What you are asked to do
Write out the material below word for word, and change nothing.
════════════════
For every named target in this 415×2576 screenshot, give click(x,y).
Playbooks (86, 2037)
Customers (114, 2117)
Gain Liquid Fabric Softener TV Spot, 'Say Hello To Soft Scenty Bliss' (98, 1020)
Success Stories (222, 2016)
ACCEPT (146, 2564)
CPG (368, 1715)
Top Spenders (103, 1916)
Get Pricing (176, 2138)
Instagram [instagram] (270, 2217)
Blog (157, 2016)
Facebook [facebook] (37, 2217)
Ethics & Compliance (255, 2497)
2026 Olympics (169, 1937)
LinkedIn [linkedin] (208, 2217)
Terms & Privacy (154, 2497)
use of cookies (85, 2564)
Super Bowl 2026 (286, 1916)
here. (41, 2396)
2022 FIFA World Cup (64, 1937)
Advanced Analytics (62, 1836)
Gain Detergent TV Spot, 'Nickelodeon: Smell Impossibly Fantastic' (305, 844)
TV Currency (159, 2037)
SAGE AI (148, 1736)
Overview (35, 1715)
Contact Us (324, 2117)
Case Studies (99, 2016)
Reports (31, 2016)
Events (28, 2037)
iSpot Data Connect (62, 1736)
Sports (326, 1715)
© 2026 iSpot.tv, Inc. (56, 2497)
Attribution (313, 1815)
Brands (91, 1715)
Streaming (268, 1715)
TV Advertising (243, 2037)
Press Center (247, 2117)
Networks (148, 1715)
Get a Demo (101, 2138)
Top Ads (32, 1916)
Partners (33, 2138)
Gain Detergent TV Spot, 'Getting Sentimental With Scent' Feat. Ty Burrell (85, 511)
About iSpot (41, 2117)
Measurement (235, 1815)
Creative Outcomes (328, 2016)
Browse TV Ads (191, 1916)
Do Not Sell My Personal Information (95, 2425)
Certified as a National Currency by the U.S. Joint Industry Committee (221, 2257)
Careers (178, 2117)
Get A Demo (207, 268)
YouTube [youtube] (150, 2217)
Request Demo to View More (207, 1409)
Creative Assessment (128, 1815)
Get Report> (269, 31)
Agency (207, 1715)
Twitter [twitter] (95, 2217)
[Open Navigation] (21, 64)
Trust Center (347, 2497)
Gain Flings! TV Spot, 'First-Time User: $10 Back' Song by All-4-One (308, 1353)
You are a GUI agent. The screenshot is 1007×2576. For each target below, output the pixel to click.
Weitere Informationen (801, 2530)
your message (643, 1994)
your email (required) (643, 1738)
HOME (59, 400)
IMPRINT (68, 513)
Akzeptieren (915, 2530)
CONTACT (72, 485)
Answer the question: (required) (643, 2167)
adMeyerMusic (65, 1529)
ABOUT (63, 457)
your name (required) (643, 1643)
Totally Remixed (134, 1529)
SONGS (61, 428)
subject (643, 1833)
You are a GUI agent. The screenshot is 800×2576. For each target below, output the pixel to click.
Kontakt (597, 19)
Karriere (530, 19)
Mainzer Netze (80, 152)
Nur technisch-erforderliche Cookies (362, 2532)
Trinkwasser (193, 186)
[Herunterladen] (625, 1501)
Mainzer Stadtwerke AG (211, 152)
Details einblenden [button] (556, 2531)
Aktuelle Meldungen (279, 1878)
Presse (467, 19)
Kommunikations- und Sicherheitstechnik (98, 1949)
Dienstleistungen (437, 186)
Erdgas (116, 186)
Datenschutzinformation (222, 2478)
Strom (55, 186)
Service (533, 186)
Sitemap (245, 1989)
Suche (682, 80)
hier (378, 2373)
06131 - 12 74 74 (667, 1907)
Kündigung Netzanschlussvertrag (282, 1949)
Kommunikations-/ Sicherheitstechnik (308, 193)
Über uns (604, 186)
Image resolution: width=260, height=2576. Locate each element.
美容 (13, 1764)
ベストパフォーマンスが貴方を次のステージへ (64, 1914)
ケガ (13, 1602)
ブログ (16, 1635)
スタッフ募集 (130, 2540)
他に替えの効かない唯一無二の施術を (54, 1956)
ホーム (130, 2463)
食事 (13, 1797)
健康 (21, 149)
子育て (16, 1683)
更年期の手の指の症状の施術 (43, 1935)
════════════════
Output for this exercise
For every named target in this 415×2576 screenshot, give click(x,y).
Playbooks (86, 2037)
Customers (114, 2117)
Gain Liquid Fabric Softener TV Spot, 'Say Hello To Soft Scenty Bliss' (98, 1020)
Success Stories (222, 2016)
ACCEPT (146, 2564)
CPG (368, 1715)
Top Spenders (103, 1916)
Get Pricing (176, 2138)
Instagram [instagram] (270, 2217)
Blog (157, 2016)
Facebook [facebook] (37, 2217)
Ethics & Compliance (255, 2497)
2026 Olympics (169, 1937)
LinkedIn [linkedin] (208, 2217)
Terms & Privacy (154, 2497)
use of cookies (85, 2564)
Super Bowl 2026 (286, 1916)
here. (41, 2396)
2022 FIFA World Cup (64, 1937)
Advanced Analytics (62, 1836)
Gain Detergent TV Spot, 'Nickelodeon: Smell Impossibly Fantastic' (305, 844)
TV Currency (159, 2037)
SAGE AI (148, 1736)
Overview (35, 1715)
Contact Us (324, 2117)
Case Studies (99, 2016)
Reports (31, 2016)
Events (28, 2037)
iSpot Data Connect (62, 1736)
Sports (326, 1715)
© 2026 iSpot.tv, Inc. (56, 2497)
Attribution (313, 1815)
Brands (91, 1715)
Streaming (268, 1715)
TV Advertising (243, 2037)
Press Center (247, 2117)
Networks (148, 1715)
Get a Demo (101, 2138)
Top Ads (32, 1916)
Partners (33, 2138)
Gain Detergent TV Spot, 'Getting Sentimental With Scent' Feat. Ty Burrell (85, 511)
About iSpot (41, 2117)
Measurement (235, 1815)
Creative Outcomes (328, 2016)
Browse TV Ads (191, 1916)
Do Not Sell My Personal Information (95, 2425)
Certified as a National Currency by the U.S. Joint Industry Committee (221, 2257)
Careers (178, 2117)
Get A Demo (207, 268)
YouTube [youtube] (150, 2217)
Request Demo to View More (207, 1409)
Creative Assessment (128, 1815)
Get Report> (269, 31)
Agency (207, 1715)
Twitter [twitter] (95, 2217)
[Open Navigation] (21, 64)
Trust Center (347, 2497)
Gain Flings! TV Spot, 'First-Time User: $10 Back' Song by All-4-One (308, 1353)
You are a GUI agent. The screenshot is 1007×2576. For each target below, output the pixel to click.
Weitere Informationen (801, 2530)
your message (643, 1994)
your email (required) (643, 1738)
HOME (59, 400)
IMPRINT (68, 513)
Akzeptieren (915, 2530)
CONTACT (72, 485)
Answer the question: (required) (643, 2167)
adMeyerMusic (65, 1529)
ABOUT (63, 457)
your name (required) (643, 1643)
Totally Remixed (134, 1529)
SONGS (61, 428)
subject (643, 1833)
You are a GUI agent. The screenshot is 800×2576. For each target below, output the pixel to click.
Kontakt (597, 19)
Karriere (530, 19)
Mainzer Netze (80, 152)
Nur technisch-erforderliche Cookies (362, 2532)
Trinkwasser (193, 186)
[Herunterladen] (625, 1501)
Mainzer Stadtwerke AG (211, 152)
Details einblenden [button] (556, 2531)
Aktuelle Meldungen (279, 1878)
Presse (467, 19)
Kommunikations- und Sicherheitstechnik (98, 1949)
Dienstleistungen (437, 186)
Erdgas (116, 186)
Datenschutzinformation (222, 2478)
Strom (55, 186)
Service (533, 186)
Sitemap (245, 1989)
Suche (682, 80)
hier (378, 2373)
06131 - 12 74 74 (667, 1907)
Kündigung Netzanschlussvertrag (282, 1949)
Kommunikations-/ Sicherheitstechnik (308, 193)
Über uns (604, 186)
Image resolution: width=260, height=2576. Locate each element.
美容 (13, 1764)
ベストパフォーマンスが貴方を次のステージへ (64, 1914)
ケガ (13, 1602)
ブログ (16, 1635)
スタッフ募集 (130, 2540)
他に替えの効かない唯一無二の施術を (54, 1956)
ホーム (130, 2463)
食事 (13, 1797)
健康 (21, 149)
子育て (16, 1683)
更年期の手の指の症状の施術 (43, 1935)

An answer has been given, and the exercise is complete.